Food for thought: Better take on camp lunch

NORTH PHILADELPHIA - August 4, 2010

Listen to this menu: Panko crusted chicken, mushroom risotto and fish tacos. Sounds like something you'd find at an upscale Center City restaurant, right?

What if we told you those were just some of the lunches served this summer at a camp for underprivileged kids?

Thanks to some local James Beard Award (The Oscars of Food) winning chefs, this change in their diet is creating even bigger changes outside the lunchroom.

This is dream camp, a five week summer program at Girard College that teaches kids everything from violin to chess. Since the camp opened its doors in 1998, Executive Director Michael Rouse says there was a major problem.

"This is dream camp, so we're bringing in Hollywood screenwriters, executive chefs, professional musicians, but going to the cafeteria over the past few years was the most un-dream like thing," Rouse said.

Rouse was convinced the fat and sugar laden meals distributed to campers in a traditional cafeteria style lunch line were contributing to major behavioral problems among the campers. At least 20 kids were reprimanded every day.

So Rouse turned to his friend, Marc Vetri, owner of three of Philadelphia's most acclaimed restaurants, Vetri, Osteria and Amis.

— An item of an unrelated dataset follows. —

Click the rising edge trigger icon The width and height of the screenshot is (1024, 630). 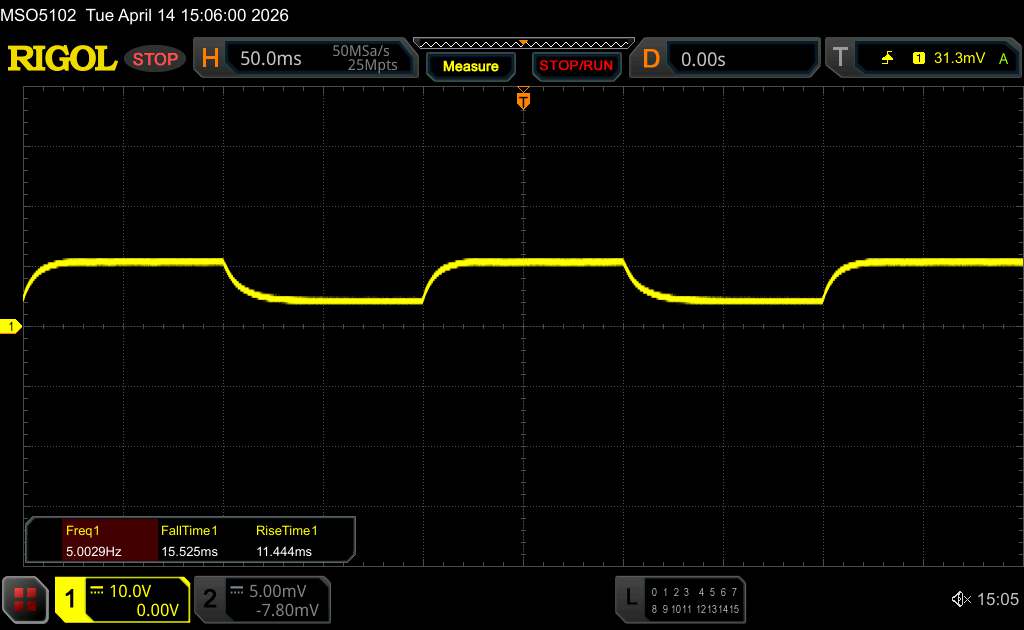tap(887, 58)
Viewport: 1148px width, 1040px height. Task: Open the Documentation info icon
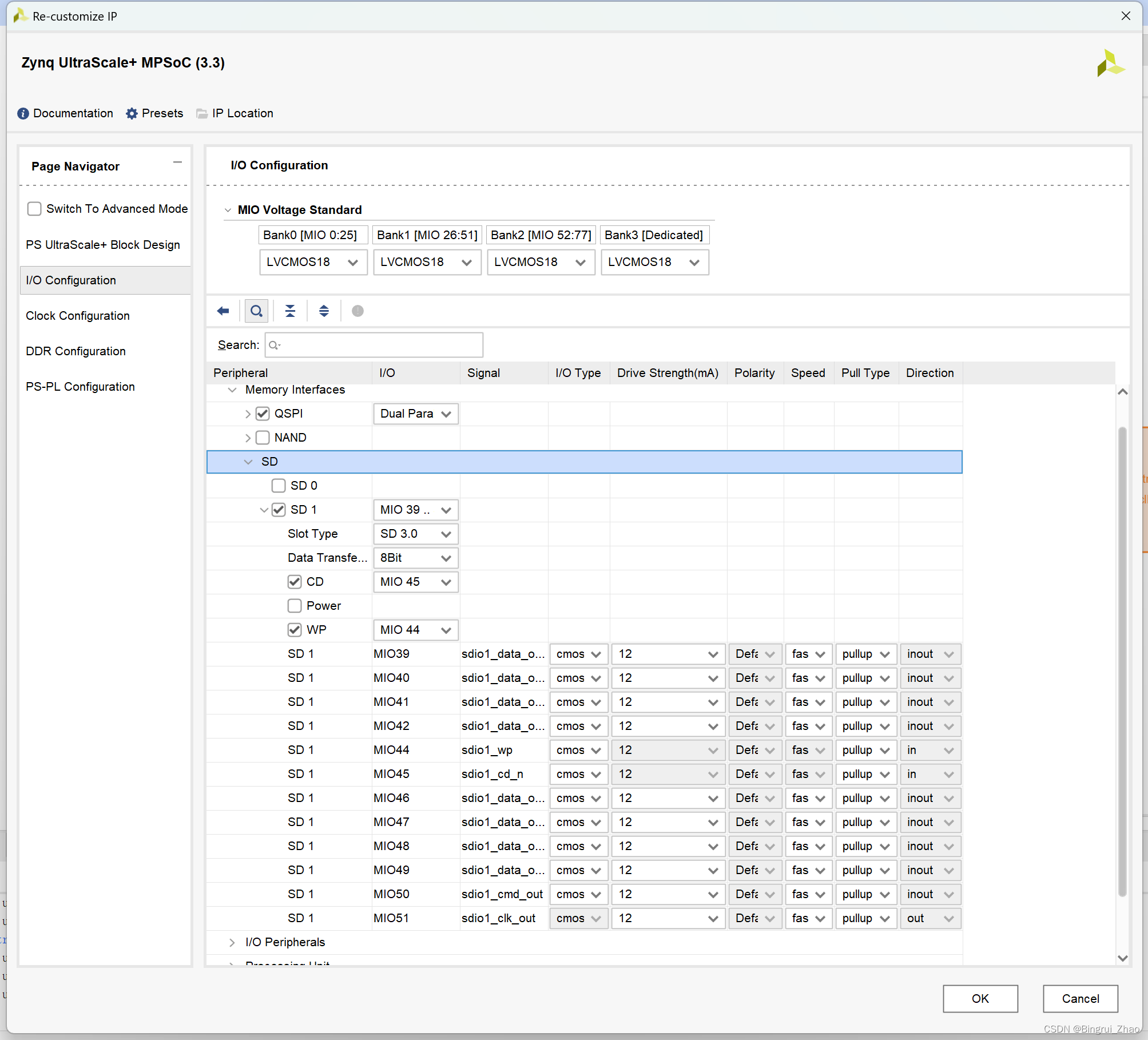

He asked Vetri and his partners, Jeff Michaud and Jeff Benjamin, to design a healthy menu costing no more than the federally allotted 2.66 per camper.

But Rouse and Vetri knew healthy food wasn't the only change needed to truly transform behavior. A cafeteria style lunch was hindering social interaction, manners and etiquette. The solution? Offer the lunch family style.

Initially, there was resistance from federal officials overseeing the camp's meals.

"Trying to change a line of thinking that's been in existence since the mid 50's," Benjamin of the Vetri Foundation said.

But persistence paid off in a big way.

Now, instead of a Sloppy Joes and tater tots, campers enjoy handmade hamburgers, eggplant fries, fresh fruit, and salad.

"A lot of these kids haven't even seen vegetables out of a can," Michaud said.

And campers aren't complaining.

"I've never been to a camp or school that had this good food," camper Jason said

Gone is the cafeteria style eating. Here, campers eat family style, passing food around the table with a please and thank you and to encourage interaction, each day campers are given a topic to discuss.

An example - Shark Week.

Rouse says, over the past 5 weeks, behavioral infractions have dropped from 20 a day to 5 a day or less.

Vetri used only fresh food and came under budget.

Rouse and the Vetri Foundation want to see this take on lunch implemented in schools.